Volume 1 (2020)
Letter from the Editors
We are thrilled to present the first volume of Beyond the Margins, an online, double-blind, peer-reviewed journal of graduate student scholarship. The idea of Beyond the Margins was born out of two urgent needs in the field of scholarship: to further diversity in academia by widening the discourse on literary and textual studies and to provide graduate students with greater opportunities to contribute to academic conversations. Because of the scarcity of publications specifically for scholarship by graduate students of litarary studies, Beyond the Margins is stepping in to provide a platform for the unique voices of a new generation of scholars.
This first volume of Beyond the Margins is the fruit of two years of dedication from a team of editors, student readers, and faculty advisors. Our first call for submissions was met with a wealth of intriguing submissions from around the world. Articles were selected based on their scholarly depth and integrity as well as their ability to push beyond the boundaries of what is already known or assumed within the wider body of scholarship. With these criteria in mind, we are pleased to present seven original works that represent some of the best of graduate-level scholarship in the study of literature.

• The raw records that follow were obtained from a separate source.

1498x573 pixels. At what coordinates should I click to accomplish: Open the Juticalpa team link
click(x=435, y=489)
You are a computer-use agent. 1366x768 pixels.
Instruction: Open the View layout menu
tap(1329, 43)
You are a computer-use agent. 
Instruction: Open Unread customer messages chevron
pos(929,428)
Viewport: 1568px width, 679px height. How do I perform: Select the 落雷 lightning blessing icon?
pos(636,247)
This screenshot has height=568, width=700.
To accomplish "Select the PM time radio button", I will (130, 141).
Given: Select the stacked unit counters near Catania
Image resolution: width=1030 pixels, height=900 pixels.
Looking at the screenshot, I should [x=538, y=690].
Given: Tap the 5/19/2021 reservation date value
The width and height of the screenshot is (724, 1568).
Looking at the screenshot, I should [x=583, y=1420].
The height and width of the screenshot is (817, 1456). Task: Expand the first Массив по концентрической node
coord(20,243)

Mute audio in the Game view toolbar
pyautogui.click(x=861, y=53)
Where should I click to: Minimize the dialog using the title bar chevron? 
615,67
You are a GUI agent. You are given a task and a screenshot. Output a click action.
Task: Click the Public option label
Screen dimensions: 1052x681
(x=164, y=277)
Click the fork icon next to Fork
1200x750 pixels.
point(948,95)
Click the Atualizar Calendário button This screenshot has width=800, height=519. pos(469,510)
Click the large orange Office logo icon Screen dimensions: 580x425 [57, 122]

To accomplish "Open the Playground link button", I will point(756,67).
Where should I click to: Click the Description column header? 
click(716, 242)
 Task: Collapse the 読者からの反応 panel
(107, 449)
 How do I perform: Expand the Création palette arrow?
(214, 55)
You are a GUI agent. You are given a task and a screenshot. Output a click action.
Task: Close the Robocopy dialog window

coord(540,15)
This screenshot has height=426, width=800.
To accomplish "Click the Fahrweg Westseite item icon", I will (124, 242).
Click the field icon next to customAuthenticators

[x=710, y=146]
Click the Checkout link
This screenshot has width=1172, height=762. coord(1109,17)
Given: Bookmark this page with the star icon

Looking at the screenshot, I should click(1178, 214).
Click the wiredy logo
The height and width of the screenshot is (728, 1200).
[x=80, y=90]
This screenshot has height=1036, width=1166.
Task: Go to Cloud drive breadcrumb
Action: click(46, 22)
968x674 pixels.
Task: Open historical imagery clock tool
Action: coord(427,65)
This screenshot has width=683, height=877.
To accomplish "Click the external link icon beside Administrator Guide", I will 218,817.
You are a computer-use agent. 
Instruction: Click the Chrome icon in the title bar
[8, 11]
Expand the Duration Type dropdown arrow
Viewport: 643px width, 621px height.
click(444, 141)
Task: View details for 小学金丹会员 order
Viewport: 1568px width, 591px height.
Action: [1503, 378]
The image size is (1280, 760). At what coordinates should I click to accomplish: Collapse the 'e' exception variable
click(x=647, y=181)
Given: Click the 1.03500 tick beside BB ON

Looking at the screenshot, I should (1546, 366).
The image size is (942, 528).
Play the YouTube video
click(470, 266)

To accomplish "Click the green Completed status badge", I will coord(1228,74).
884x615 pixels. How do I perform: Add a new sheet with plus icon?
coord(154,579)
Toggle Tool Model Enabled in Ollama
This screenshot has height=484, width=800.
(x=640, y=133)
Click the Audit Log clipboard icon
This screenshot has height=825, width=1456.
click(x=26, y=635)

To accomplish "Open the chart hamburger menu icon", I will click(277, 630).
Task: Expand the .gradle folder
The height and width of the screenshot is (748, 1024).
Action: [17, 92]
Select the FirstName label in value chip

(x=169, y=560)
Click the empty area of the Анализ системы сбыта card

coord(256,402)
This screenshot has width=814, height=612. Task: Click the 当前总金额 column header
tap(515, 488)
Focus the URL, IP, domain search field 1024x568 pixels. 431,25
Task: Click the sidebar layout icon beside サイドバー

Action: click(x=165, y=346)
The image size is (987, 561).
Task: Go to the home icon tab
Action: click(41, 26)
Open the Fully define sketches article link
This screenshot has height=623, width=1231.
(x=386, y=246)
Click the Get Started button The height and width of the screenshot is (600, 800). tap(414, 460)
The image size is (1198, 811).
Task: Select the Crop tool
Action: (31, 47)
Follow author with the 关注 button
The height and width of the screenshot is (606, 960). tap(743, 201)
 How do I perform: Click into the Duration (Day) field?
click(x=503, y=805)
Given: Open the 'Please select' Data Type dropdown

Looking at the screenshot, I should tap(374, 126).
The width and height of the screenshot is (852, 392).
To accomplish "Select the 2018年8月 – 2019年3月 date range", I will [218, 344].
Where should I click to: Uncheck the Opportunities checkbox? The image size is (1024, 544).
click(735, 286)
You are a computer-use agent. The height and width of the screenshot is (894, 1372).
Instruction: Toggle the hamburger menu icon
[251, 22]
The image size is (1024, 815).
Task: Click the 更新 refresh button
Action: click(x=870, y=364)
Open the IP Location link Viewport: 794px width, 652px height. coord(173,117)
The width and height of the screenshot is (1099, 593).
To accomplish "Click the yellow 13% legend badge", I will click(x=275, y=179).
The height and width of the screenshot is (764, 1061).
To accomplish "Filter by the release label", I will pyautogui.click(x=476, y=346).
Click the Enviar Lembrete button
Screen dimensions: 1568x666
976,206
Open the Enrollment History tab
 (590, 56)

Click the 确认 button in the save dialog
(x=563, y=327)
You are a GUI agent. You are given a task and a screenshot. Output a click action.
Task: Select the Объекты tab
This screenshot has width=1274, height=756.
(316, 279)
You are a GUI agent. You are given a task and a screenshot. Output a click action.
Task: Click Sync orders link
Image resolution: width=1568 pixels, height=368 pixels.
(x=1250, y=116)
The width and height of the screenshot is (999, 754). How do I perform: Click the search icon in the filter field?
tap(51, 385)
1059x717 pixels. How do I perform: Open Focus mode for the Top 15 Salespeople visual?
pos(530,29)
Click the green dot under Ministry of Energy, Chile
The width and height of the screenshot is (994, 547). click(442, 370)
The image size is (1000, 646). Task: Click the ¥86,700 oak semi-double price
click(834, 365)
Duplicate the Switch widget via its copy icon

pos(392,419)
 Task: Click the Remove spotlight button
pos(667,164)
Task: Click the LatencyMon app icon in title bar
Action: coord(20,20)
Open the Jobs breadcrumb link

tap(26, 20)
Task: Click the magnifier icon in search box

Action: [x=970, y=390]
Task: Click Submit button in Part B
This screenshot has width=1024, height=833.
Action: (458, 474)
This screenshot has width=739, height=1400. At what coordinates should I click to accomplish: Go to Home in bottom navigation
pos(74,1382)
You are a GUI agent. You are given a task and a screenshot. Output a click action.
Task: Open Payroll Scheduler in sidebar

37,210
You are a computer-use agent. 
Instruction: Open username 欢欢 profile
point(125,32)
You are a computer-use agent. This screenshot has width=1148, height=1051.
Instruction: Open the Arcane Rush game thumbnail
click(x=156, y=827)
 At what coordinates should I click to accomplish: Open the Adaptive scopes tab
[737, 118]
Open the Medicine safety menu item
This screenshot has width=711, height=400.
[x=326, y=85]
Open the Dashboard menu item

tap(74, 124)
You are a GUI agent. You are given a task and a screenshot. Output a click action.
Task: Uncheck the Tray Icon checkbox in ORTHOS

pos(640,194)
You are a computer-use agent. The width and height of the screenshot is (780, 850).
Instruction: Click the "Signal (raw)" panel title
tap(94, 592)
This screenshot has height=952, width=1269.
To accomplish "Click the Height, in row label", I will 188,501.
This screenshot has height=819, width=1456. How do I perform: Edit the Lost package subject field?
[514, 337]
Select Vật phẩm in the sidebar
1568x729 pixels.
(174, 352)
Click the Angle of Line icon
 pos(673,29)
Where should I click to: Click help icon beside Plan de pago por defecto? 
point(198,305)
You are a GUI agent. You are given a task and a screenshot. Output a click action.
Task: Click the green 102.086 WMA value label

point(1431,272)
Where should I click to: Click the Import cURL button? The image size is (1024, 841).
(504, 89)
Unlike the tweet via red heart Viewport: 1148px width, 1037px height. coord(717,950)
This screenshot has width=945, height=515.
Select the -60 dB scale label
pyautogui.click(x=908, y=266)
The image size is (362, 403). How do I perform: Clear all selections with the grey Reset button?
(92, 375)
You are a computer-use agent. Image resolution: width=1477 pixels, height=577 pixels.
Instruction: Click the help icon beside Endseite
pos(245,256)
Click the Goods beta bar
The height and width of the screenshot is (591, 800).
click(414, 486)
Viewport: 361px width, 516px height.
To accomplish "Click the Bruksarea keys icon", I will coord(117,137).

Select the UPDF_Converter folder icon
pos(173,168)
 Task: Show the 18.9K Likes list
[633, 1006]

Our heartfelt thanks to all who submitted their works for consideration and to the talented students whose work makes up this volume. A special thanks goes to the journal’s founding editors, Toria Smith and Renee Vincent. Without their hard work and dedication, this journal would never have come into existence. Thanks also to the journal’s previous editors Sofia Gilmore-Montero and Mikayla Sarro, our team of student readers, and Dr. Anne Boyd Rioux, our faculty advisor. And a warm thanks to the University of New Orleans, which provided funding, and to Reggie Poché and Dr. Jeanne Pavy for technical assistance. This publication would not have been possible without all of their support.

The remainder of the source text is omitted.